This was my letterbox in the early 2000s. It was not new when this photo was taken, as the brass lip of the letter slot is tarnished. I bought it from the Mitre 10 store which used to be just around the corner until the earthquakes. I painted the letterbox to match the house.
There was a space at the back for milk bottles. We still had glass bottle deliveries of milk, although only three days a week when this photo was taken, until they finally stopped in 2009.
After my new fence was built in 2018, my nephew sank a sturdy post into the ground and secured the letterbox to it.
It has served me well in that spot, with a self-seeded bay tree sheltering it and shasta daisies flowering around it in summer.
This year, in October, a neighbour from the social housing complex nearby, took exception to it for some reason perhaps not even known to himself, kicking the letterbox off its post and smashing it beyond repair.
My nephew took it away and put an ordinary metal letterbox in its place.
On Christmas Day I received a new letterbox my nephew had modelled on the old one. Instead of the milk bottle compartment it has a larger space for letters, with a new handle and a firm latch at the back.
The original brass lip and brass numbers have been polished and it looks (and otherwise is) brand spanking new. My nephew assures me it is very strong. “Good luck with kicking this in,” he said.
The met service issued a strong wind warning yesterday. All gardeners dread the damaging effect of this on new growth. My tall globe artichoke seemed to be hanging on to its companion.
The sweet peas weren’t so lucky. When one container was blown over, the other stayed upright, but the plant went down, connected by the tendrils of the first plant.
Fortunately, I was able to right both plants once the wind had died down.
A very tall tomato plant was blown sideways and wilted at the top.
It was revived later by a generous helping of water.
Dora sheltered under the feverfew.
I carried on stacking wood. I had hoped to have it done before the wind arrived, but the delivery was late. It’s nice to achieve some order when the weather is in chaos.
It took three and a half hot, sweaty hours, with a barrow load taking five minutes to fill, wheel to the woodshed and stack.
A hiking companion used to cheer us up when the going got tough with you-think-you’ve-got-it -bad stories. The terrible effects of the tornado in the Philippines put our nor’wester into perspective. The ominous feeling that such events will be increasingly common everywhere remains.
Awkwardly holding umbrella and camera, I took a photo of the rising water in the Avon from the Gloucester Street bridge. The ducks on the far bank – or side, rather, as the bank was underwater – seemed unperturbed. The Gormley sculpture in the river looked as if it might disappear, and a half-submerged bucket floated past as if redundant and useless against the flood.

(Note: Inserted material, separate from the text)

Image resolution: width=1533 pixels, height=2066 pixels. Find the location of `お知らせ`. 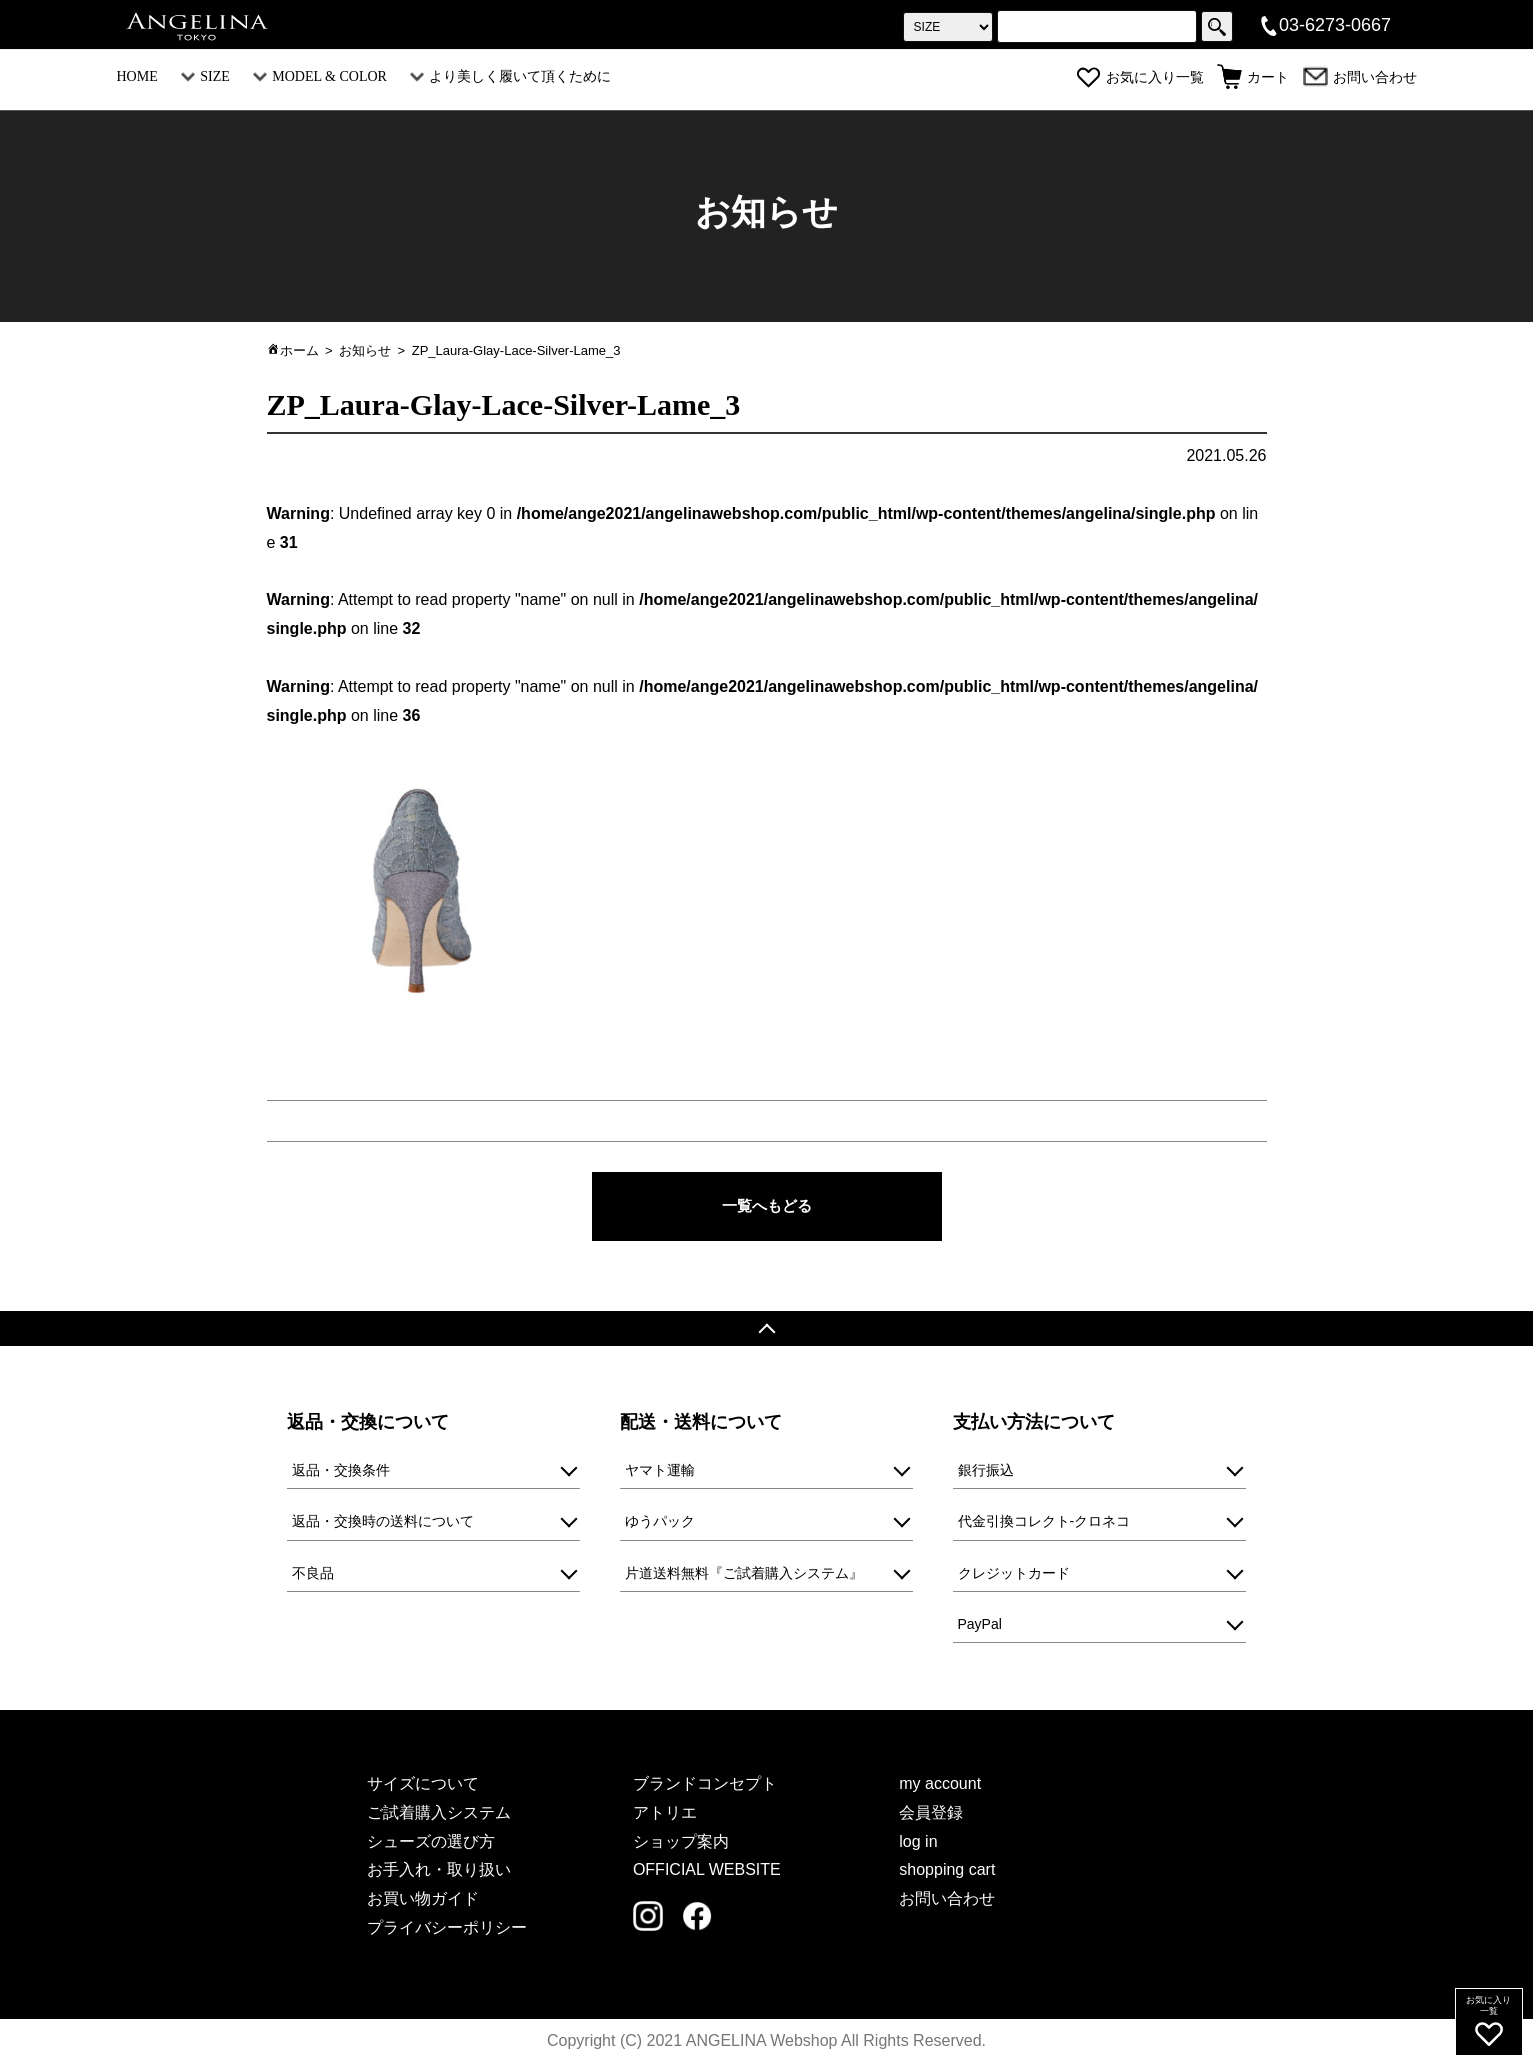

お知らせ is located at coordinates (365, 350).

The Met Service heavy rain warning reports heavy rain from 10 am today until 6 am tomorrow. With more than 12 hours still to go, I will need gumboots to get to my local shops where I had to pick a careful course through the already flooded streets after getting off the bus from town this morning. It’s the first time since I retired two years ago that I have had to take the bus to and from a WEA course due to rain, rather than walking. As I was leaving the WEA, I met a friend who had walked. She was soaked through, but cheerful. She prefers not to use an umbrella, and I imagine that the two hours she had ahead, sitting in class, would be uncomfortable.
At home, the chooks are sheltering on the deck – along with numerous sodden sparrows. Rain doesn’t run off them as it does from a duck’s back. Settling in for a long snooze seems the best way to pass a rainy day.
Rōhutu, New Zealand myrtle, is bursting prolifically into flower. It is breath-taking. Looking up close at the tiny flowers you can see the delicate filaments of the opened flowers and tiny tight buds set against the little heart-shaped leaves.